Zahl und Umsatz kommunaler Unternehmen in Deutschland von 2000 bis 2017 Download: Grafik (JPG) herunterladen Grafik (EPS) herunterladen Tabelle (XLSX) herunterladen

Die Zahl der kommunalen Unternehmen in den Flächenländern ist von 2000 bis 2017 um nahezu 50 Prozent auf gut 15.800 gestiegen – ihre Umsätze legten sogar um 140 Prozent zu.

Zum Vergleich: Die Umsätze der überwiegend privaten, umsatzsteuerpflichtigen Unternehmen sind im selben Zeitraum nur um 59 Prozent gewachsen.

Die Kommunen begründen ihr Unternehmertum vor allem damit, dass private Firmen kein Interesse hätten, ihre Leistungen allen Bürgern anzubieten – also auch sozial schwachen oder jenen, die in dünn besiedelten Gebieten leben. Nur öffentliche Betriebe, die keine Rendite anstrebten, könnten eine umfassende Versorgung gewährleisten.

Im Widerspruch dazu steht jedoch das Argument, die Kommunen bräuchten die durch ihre Unternehmen erzielten Gewinne, etwa um verlustträchtige Bereiche wie den öffentlichen Nahverkehr zu subventionieren. Eine Studie zeigt für Bayern, dass die dortigen kommunalen Abfallentsorgungsbetriebe mit 7,3 Prozent zwar tatsächlich eine höhere Rendite erwirtschaften als private Entsorger. Dafür werden aber die Gebührenzahler mit überhöhten Preisen für die Abfallbeseitigung belastet.

Die Kommunen können mit ihren Wirtschaftsbetrieben also entweder allen Bürgern eine günstige Versorgung bieten – oder Gewinne einfahren. Beides zusammen funktioniert nicht.

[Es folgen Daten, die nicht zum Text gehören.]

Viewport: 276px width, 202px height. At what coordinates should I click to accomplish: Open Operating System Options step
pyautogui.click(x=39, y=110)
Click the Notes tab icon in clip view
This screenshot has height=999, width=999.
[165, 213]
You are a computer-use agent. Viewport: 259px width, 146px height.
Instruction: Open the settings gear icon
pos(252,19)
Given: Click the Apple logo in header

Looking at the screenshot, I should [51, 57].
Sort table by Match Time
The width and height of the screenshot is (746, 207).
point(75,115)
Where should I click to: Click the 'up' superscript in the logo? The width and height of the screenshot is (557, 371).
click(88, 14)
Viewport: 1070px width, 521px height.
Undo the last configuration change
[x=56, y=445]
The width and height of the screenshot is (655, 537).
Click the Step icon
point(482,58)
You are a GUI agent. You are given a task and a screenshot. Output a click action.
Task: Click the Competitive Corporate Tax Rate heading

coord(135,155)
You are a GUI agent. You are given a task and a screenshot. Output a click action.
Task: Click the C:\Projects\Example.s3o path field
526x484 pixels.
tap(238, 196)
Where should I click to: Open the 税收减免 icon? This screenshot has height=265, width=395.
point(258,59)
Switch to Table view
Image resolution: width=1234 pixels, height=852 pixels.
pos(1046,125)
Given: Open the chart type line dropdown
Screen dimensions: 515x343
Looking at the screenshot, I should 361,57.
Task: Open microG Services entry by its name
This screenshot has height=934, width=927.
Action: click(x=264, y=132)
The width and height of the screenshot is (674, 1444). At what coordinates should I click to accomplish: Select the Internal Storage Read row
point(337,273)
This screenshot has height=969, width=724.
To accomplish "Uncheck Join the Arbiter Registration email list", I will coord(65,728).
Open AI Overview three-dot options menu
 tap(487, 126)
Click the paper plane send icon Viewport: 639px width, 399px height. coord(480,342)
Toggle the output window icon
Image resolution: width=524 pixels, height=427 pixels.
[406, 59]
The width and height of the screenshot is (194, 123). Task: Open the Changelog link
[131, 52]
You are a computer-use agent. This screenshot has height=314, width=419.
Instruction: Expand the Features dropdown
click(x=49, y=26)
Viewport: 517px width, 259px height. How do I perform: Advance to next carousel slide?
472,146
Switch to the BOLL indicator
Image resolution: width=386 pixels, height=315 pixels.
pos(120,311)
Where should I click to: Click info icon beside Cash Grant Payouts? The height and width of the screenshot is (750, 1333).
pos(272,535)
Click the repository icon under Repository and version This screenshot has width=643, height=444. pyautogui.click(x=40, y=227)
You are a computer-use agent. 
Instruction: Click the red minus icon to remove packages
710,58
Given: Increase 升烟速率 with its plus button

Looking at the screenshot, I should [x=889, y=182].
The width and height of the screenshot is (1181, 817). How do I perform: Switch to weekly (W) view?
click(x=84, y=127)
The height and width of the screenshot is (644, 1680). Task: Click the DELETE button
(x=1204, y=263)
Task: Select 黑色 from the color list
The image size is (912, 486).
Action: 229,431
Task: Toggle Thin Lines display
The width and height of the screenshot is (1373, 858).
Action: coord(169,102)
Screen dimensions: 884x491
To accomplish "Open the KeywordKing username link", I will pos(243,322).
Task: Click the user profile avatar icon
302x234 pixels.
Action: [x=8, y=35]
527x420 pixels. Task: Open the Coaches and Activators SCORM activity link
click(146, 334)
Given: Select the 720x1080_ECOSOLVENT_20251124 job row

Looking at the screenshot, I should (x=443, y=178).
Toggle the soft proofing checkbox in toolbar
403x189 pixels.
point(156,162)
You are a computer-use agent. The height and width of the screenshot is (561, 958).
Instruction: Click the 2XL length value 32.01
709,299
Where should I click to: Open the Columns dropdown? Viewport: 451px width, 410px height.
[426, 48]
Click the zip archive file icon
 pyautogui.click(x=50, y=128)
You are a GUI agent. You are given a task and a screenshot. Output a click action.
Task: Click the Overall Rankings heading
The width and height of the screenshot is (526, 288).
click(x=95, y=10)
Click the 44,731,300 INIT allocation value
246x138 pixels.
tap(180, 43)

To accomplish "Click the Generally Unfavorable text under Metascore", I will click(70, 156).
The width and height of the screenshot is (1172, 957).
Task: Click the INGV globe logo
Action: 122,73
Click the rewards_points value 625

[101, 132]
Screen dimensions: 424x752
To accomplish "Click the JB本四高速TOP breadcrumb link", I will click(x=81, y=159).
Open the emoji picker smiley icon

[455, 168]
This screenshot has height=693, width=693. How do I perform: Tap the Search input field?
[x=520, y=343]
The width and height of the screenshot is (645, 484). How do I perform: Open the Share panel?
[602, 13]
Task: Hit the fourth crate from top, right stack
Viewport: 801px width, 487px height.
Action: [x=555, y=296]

Angesichts dessen sollten marktwirtschaftliche Prinzipien auch bei der Erbringung kommunaler Dienstleistungen Vorrang haben. Beauftragen Städte und Gemeinden private Anbieter, können sie außerdem den regionalen Mittelstand unterstützen. Und wenn die Kommunen Konzessionen auf Zeit vergeben, haben die privaten Anbieter einen zusätzlichen Anreiz, effizient und kundenorientiert zu wirtschaften. Aktuelle Staatsbeteiligungen aufgrund der Pandemiefolgen sollten zudem zügig wieder abgebaut werden.